Klucz: środowisko jest dowodem. Walidacja ma wyprodukować dowód na tyle mocny, by zastąpić ręczne czytanie diffów — a efemeryczny, czysty klaster ([kind](/katalog/kind), a dla cięższych przypadków [k3s](/katalog/k3s)) daje powtarzalny punkt odniesienia.

## Tożsamość nie-ludzka i granice działania

Gdy agent „wysyłany jest do pracy", musi działać z własną, ograniczoną tożsamością — nie z poświadczeniami człowieka. To warunek audytu („kto/co to zrobił") i ograniczenia promienia rażenia. Wzorce:

- **Tożsamość nie-ludzka** dla agenta z wąskim zakresem uprawnień (co wolno dotknąć), brokerowana przez niezależny IdP (np. [Dex](/katalog/dex)).
- **Krótkożyciowe poświadczenia** zamiast statycznych sekretów — pobierane dynamicznie z [Vault](/katalog/vault)/[OpenBao](/katalog/openbao), nigdy zaszyte w repo.
- **Izolacja workspace** dla równoległych przebiegów, by nie kolidowały.
- **Provenance** artefaktów — podpisywanie wydań/commitów (np. bezkluczowo przez [gitsign](/katalog/gitsign)), by dało się udowodnić, skąd pochodzi zmiana.

Rozwijamy te wzorce w artykule [Security Plane](/blog/security-plane-sekrety-tozsamosc-policy); tu istotne jest jedno: bez tożsamości nie-ludzkiej autonomia agentów jest nieaudytowalna, a więc nie do utrzymania w organizacji pod nadzorem.

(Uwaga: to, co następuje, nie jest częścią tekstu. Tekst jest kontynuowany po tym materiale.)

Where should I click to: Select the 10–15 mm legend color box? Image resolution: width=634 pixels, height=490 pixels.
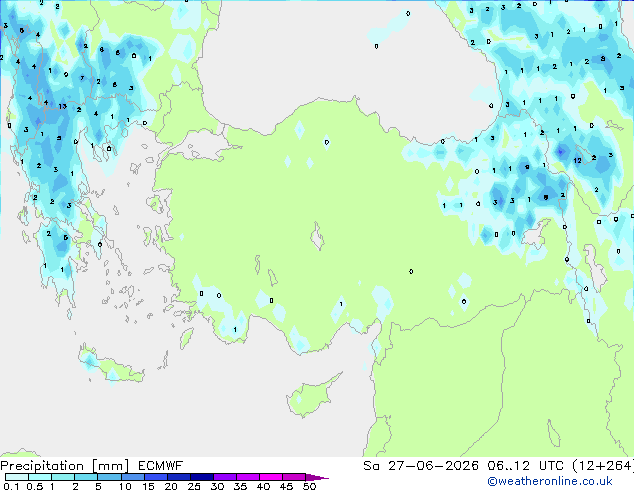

## Mapowanie na pętlę OODA

Wszystko to wraca do pętli z [wprowadzenia](/blog/platform-engineering-normalizacja-pracy). Deterministyczny szkielet nie spowalnia pętli — on pozwala ją *bezpiecznie* przyspieszyć: polityki i walidacja to „orientacja" (wspólny model, co wolno), środowiska efemeryczne to tani, powtarzalny „test działania", a obserwowalność i audyt domykają sprzężenie. Im mocniejszy szkielet, tym ciaśniejszą pętlę można powierzyć maszynie.

## Podsumowanie

Deterministyczny szkielet to nie biurokracja spowalniająca agentów — to system bezpieczeństwa, który w ogóle umożliwia ich pracę na skalę. Walidacja-pętla, policy-as-code jako bramka, środowiska efemeryczne i tożsamość nie-ludzka zamieniają nieprzewidywalną moc modeli w przewidywalny, audytowalny wynik. To również dokładnie ta warstwa, której domagają się regulacje — [DORA](https://eur-lex.europa.eu/eli/reg/2022/2554/oj) i [AI Act](https://digital-strategy.ec.europa.eu/en/policies/regulatory-framework-ai) — co rozwijam w częściach o [DORA w praktyce](/blog/dora-w-praktyce-platformy) i AI Act. Bez tej warstwy cała reszta to życzenie, nie system — i żaden model tego za Ciebie nie załata.